In fact, the organisation has suggested that such treatment of rape survivors could be a violation of the UK’s Human Rights Act, in particular, the protection of “freedom from inhuman or degrading treatment” and “respect for private family life”.
Rape Crisis Scotland has said it considered the Crown Office’s prior approach to be “sufficiently nuanced” and that it had already taken account of “the complex reasons why a rape complainer may withdraw”.
The Crown Office and Procurator Fiscal Service has said that the guidance on reluctant complainers was “the subject of consultation with stakeholder organisations before it was finalised”.
A spokesperson said: “Public prosecutors have a duty to act in the public interest and, at all times, take decisions with that in mind.

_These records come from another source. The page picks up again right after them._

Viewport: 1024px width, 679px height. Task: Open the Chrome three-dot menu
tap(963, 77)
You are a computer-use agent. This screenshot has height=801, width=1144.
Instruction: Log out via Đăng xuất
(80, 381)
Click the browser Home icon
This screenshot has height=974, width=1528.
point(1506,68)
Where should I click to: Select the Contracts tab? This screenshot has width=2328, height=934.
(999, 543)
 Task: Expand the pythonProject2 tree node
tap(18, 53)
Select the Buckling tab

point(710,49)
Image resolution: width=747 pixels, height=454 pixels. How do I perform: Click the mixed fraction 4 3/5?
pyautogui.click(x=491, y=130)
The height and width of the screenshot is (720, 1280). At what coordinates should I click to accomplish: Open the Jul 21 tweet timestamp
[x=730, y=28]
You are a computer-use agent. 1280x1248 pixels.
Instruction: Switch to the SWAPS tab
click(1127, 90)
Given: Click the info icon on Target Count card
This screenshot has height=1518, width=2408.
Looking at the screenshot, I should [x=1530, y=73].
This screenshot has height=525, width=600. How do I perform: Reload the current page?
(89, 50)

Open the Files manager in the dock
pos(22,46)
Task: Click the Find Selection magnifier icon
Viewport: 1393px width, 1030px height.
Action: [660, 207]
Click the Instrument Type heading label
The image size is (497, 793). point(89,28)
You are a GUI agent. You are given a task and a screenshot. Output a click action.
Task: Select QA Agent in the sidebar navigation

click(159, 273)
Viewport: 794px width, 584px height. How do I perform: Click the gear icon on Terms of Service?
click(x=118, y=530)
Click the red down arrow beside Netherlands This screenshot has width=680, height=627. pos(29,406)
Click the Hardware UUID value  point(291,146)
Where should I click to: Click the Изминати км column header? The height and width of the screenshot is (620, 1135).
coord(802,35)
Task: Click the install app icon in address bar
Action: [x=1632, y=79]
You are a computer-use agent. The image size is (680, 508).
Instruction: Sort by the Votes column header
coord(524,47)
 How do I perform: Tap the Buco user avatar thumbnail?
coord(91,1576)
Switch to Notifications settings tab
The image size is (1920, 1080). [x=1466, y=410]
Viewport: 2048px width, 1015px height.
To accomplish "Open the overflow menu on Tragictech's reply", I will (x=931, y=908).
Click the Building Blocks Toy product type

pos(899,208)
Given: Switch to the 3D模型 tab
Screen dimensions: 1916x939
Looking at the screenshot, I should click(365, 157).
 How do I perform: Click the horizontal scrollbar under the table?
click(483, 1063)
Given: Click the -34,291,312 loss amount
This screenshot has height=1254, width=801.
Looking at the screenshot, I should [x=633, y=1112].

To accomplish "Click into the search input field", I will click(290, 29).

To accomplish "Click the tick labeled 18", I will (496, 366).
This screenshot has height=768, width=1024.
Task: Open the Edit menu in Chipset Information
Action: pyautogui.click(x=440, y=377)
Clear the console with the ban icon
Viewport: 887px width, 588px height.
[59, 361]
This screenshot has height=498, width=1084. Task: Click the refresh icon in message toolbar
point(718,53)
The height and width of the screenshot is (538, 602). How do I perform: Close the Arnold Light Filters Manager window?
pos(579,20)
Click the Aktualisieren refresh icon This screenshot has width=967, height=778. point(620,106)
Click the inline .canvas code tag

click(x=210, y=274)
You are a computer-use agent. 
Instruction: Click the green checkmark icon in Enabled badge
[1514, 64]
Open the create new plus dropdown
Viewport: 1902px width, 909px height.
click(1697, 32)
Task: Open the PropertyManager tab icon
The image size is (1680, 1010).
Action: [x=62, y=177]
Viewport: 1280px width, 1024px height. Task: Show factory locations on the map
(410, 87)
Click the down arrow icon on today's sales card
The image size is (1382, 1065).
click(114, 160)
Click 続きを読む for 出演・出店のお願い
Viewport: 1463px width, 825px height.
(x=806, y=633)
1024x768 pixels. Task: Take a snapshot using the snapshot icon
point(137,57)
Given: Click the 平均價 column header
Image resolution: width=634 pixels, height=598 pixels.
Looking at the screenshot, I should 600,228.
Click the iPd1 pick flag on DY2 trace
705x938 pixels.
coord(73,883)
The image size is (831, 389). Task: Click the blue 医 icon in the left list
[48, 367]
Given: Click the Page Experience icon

These decisions involve a careful assessment of all the relevant circumstances applicable to the particular case.
“Where they can do so, prosecutors have a responsibility to hold the perpetrators of serious sexual offences to account, and to seek to protect the public from dangerous offenders.
“In sexual offence cases, the attitude of the complainer will always be a very significant factor in making decisions on prosecution and may often justify not proceeding further with the case. However, circumstances vary greatly and it would not be appropriate to lay down a rule that proceedings can never be taken if the complainer is reluctant.
“The new guidance will make sure that if the complainer is reluctant, the reasons for this will be fully explored and all reasonable steps taken to re-engage the complainer before a decision is taken about the case.”